"I've got some news for you/Fembots have feelings too." So opens Robyn's third album of 2010, a compilation of 10 of the best tracks from the two Body Talk mini-albums, alongside five new songs. The lyric sums up Robyn perfectly: a mainstream pop star with attitude, unafraid to promote her sexuality on her own terms.
While guitar bands are praised for daring to use synths in their music, Robyn trades rhymes with Snoop Dogg on the frantic U Should Know Better, makes bass-heavy doom-pop with Röyksopp in None of Dem and, with Dancing On My Own, creates one of the best pop singles of the last 20 years.
But Body Talk isn't just sleek, forward-thinking electro-pop. It's also imbued with emotion and soul. Musically, the pace rarely slackens, whereas lyrically Body Talk conerns relationship breakups and/or defiance in the face of heartache. These are songs to dance to with tears streaming down your cheeks. It's not, however, an album mired by a sense of victimhood, with Robyn both perpetrator and casualty; the Max Martin-produced Time Machine is a lengthy apology to a jilted ex, Love Kills a lengthy warning.
There's an economy on Body Talk that makes the emotional punch all the more powerful. Dancing On My Own doesn't waste a second, its metronomic beat the epitome of minimalism, while Hang With Me aims to capture the essence of a relationship in a single line: "I know what's on your mind, there will be time for that too, if you hang with me."

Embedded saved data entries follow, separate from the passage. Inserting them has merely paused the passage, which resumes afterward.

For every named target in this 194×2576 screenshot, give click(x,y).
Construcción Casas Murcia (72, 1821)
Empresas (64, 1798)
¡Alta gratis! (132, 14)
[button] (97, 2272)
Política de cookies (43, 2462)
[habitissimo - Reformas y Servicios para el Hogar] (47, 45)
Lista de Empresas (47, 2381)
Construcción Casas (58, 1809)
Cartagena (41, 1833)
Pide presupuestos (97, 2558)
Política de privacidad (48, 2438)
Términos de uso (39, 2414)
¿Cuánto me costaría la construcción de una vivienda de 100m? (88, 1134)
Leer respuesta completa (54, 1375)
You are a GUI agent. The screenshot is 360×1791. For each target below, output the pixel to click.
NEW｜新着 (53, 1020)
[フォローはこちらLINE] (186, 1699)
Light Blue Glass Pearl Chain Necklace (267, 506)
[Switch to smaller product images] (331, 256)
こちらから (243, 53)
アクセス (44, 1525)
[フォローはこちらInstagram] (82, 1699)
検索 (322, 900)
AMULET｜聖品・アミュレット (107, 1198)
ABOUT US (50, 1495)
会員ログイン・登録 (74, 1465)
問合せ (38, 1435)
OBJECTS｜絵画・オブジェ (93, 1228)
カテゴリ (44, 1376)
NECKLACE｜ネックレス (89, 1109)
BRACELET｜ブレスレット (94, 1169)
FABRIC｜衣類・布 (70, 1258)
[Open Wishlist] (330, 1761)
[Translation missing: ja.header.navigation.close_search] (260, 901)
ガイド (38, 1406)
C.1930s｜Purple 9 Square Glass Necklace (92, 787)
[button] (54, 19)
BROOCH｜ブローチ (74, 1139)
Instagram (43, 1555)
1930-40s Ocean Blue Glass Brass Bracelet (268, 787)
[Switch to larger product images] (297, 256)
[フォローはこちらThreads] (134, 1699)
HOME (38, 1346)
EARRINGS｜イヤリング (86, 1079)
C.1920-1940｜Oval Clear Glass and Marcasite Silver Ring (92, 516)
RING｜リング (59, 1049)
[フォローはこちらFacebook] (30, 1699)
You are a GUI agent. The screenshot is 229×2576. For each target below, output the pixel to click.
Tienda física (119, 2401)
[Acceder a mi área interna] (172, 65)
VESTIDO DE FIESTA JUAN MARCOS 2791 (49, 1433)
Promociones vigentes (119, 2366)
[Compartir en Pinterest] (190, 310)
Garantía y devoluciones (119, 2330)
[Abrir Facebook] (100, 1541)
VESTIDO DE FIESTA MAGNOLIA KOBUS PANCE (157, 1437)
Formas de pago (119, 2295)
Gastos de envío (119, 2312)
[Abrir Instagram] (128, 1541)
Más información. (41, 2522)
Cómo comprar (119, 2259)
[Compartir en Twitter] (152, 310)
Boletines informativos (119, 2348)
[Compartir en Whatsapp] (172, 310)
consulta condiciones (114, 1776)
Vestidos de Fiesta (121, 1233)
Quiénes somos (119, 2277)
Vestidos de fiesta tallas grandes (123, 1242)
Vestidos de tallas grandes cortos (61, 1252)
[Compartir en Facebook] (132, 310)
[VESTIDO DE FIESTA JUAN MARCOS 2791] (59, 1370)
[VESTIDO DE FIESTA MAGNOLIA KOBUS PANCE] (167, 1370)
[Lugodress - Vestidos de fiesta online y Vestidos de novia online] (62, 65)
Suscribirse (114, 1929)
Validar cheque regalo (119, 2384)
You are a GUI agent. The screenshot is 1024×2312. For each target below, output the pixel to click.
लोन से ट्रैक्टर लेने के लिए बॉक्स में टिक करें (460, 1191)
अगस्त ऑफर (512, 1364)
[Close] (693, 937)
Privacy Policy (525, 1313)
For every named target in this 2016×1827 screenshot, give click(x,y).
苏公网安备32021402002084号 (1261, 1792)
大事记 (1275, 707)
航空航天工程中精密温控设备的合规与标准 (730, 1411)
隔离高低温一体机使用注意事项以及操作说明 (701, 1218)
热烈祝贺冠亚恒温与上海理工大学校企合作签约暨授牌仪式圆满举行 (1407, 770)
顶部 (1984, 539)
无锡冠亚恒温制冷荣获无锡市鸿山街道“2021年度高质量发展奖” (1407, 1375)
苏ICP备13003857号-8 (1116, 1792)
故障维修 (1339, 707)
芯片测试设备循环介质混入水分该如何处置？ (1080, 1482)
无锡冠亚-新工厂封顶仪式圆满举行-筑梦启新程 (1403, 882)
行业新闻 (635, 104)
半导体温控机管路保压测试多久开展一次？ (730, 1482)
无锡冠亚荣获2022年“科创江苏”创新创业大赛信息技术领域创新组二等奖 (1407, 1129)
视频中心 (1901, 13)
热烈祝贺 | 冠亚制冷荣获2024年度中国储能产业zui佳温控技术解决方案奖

Rather than spending ages in the studio, Robyn recorded Body Talk in short bursts, sending tracks to her label as and when they were finished. Commercially, it's an experimental approach that has yet to fully pay off – only Body Talk Part 2 charted in the UK top 40 – but creatively it's a testament to the fact that pop music still has the ability to surprise. As Robyn says: "The whole industry knows not to fuck with me."